*Data extract*:

◆ ◆ ◆ ◆

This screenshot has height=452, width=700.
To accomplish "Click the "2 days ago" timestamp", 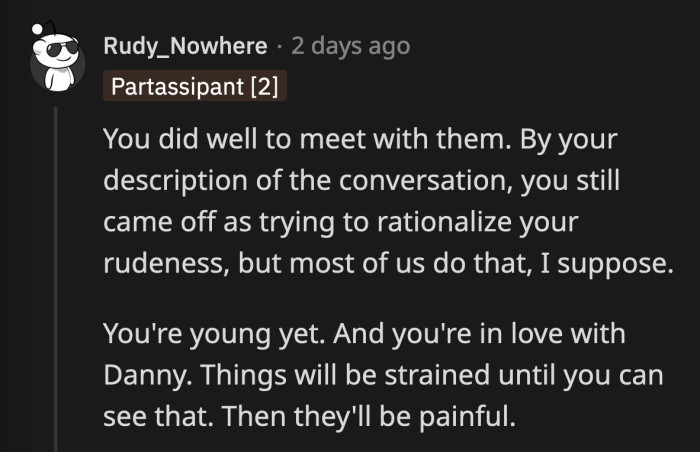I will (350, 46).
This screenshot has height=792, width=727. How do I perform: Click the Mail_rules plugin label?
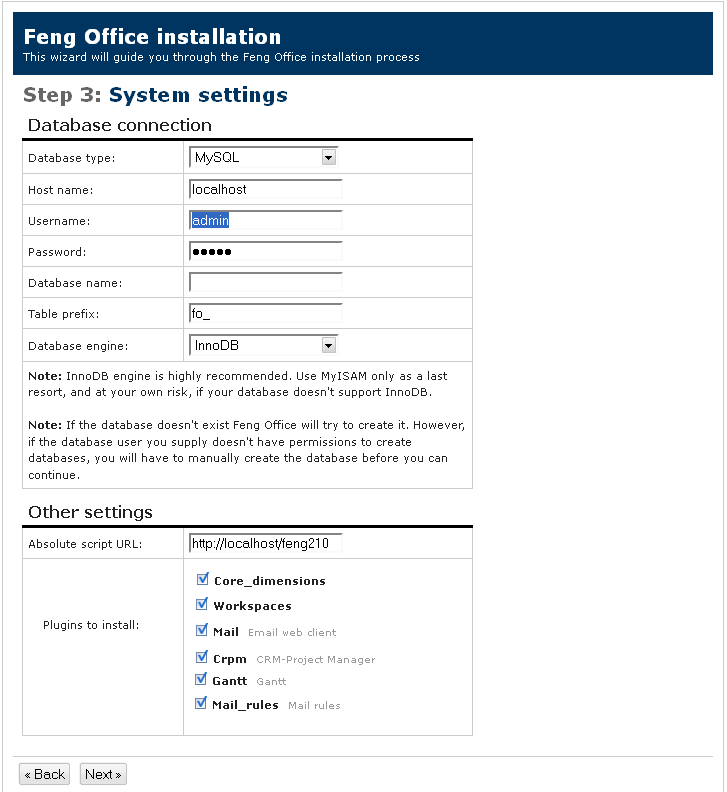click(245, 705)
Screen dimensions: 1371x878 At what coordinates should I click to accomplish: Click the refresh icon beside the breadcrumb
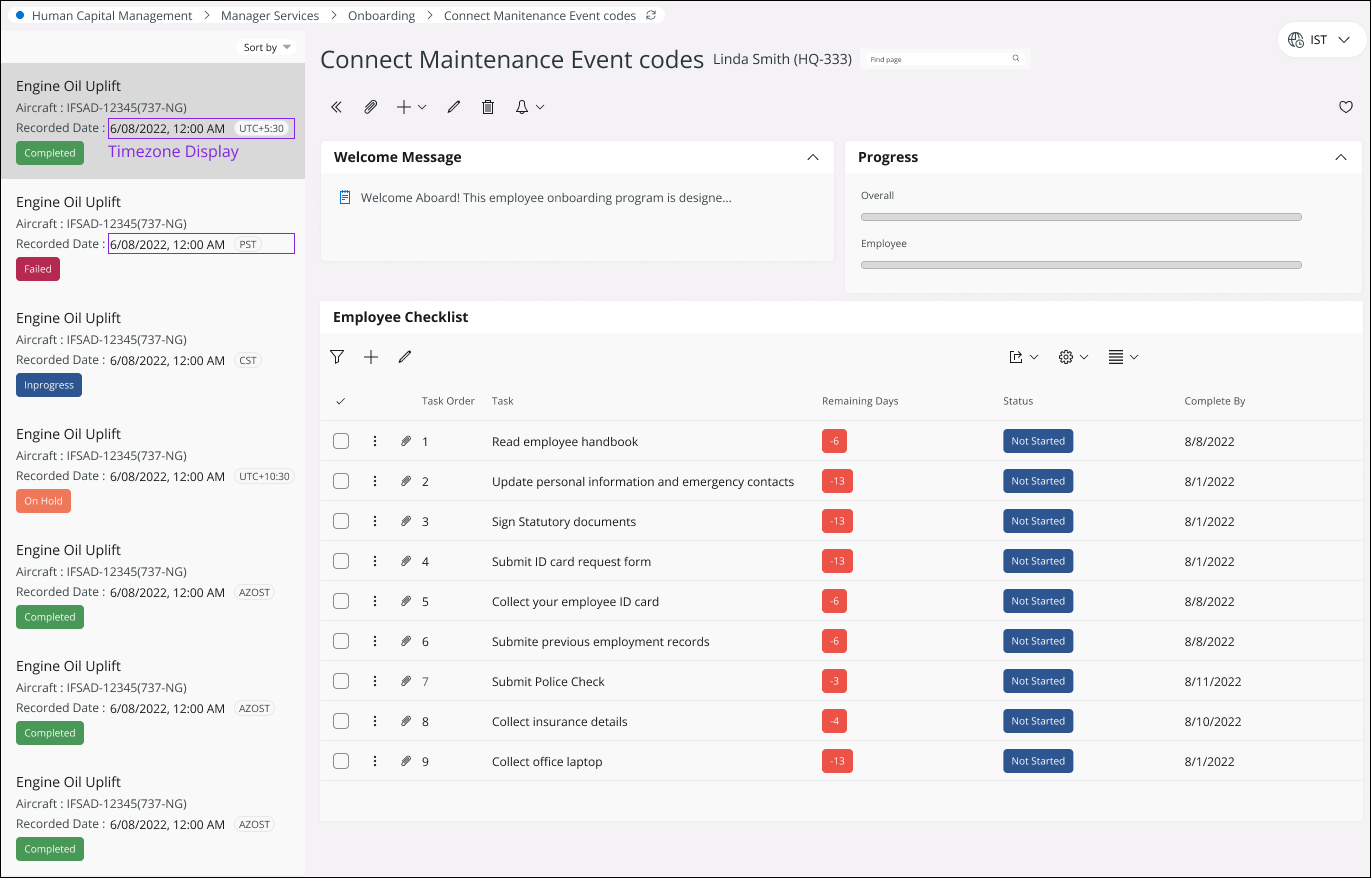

◆ ◆ ◆ ◆

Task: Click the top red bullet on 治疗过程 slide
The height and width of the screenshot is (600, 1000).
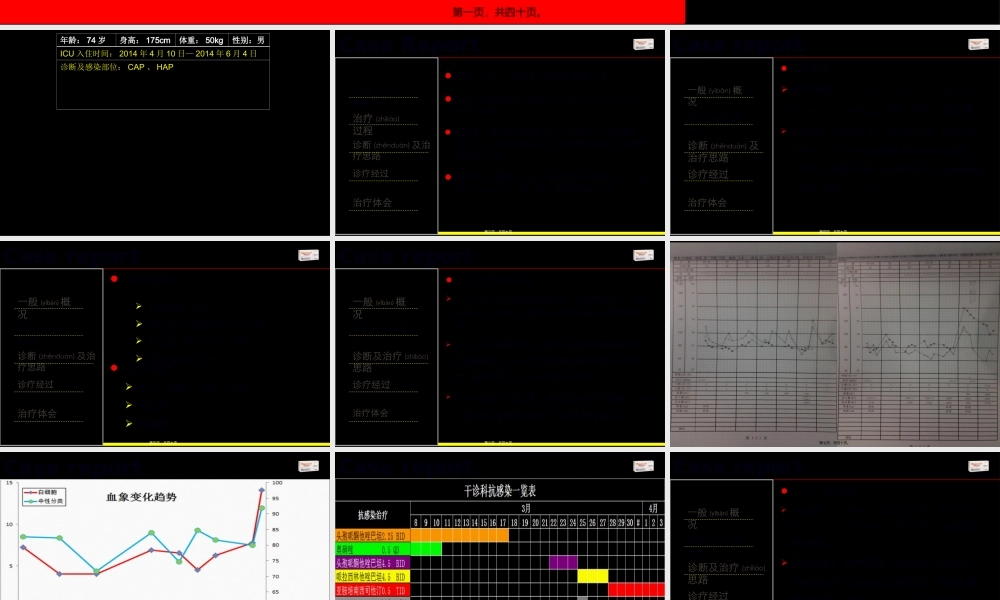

◆ ◆ ◆ ◆

*Work to be completed*:
Set down precisely the lines above between the line holding "Task: Click the top red bullet on 治疗过程 slide" and the line holding "The height and", inclusive, and nothing beyond them.

*The completed task*:
Task: Click the top red bullet on 治疗过程 slide
The height and width of the screenshot is (600, 1000).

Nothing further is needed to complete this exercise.